#### Written task
Format the stretch from the line containing "Advance to next date with right chevron" through the end of the rows, both ends included, as a JSON list of strings with one string per line and blank lines omitted.

================================

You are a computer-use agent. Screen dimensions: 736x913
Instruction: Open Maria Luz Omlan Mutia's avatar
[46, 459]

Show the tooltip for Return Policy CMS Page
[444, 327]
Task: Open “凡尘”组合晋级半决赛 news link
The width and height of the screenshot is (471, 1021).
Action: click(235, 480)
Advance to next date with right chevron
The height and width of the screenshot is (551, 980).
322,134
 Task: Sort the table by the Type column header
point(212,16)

================================

#### The output
[
  "Advance to next date with right chevron",
  "The height and width of the screenshot is (551, 980).",
  "322,134",
  " Task: Sort the table by the Type column header",
  "point(212,16)"
]